Task statement =>
Write only the number of lines in the data that include the word "MySwitzerland".
━━━━━ Extracted information
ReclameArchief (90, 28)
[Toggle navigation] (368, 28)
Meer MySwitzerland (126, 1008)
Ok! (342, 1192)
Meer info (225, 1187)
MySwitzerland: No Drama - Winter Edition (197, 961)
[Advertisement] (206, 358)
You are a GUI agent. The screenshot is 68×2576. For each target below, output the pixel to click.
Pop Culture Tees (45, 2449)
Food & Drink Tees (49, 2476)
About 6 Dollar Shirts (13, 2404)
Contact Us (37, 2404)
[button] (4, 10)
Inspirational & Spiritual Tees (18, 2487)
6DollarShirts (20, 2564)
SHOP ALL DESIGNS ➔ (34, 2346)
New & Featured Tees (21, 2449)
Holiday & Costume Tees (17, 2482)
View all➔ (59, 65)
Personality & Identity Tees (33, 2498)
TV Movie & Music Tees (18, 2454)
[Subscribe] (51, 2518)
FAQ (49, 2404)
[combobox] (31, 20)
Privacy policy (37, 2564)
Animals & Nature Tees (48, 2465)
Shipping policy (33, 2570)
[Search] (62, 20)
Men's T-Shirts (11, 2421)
━━━━━━━━━━
Output of the task =>
2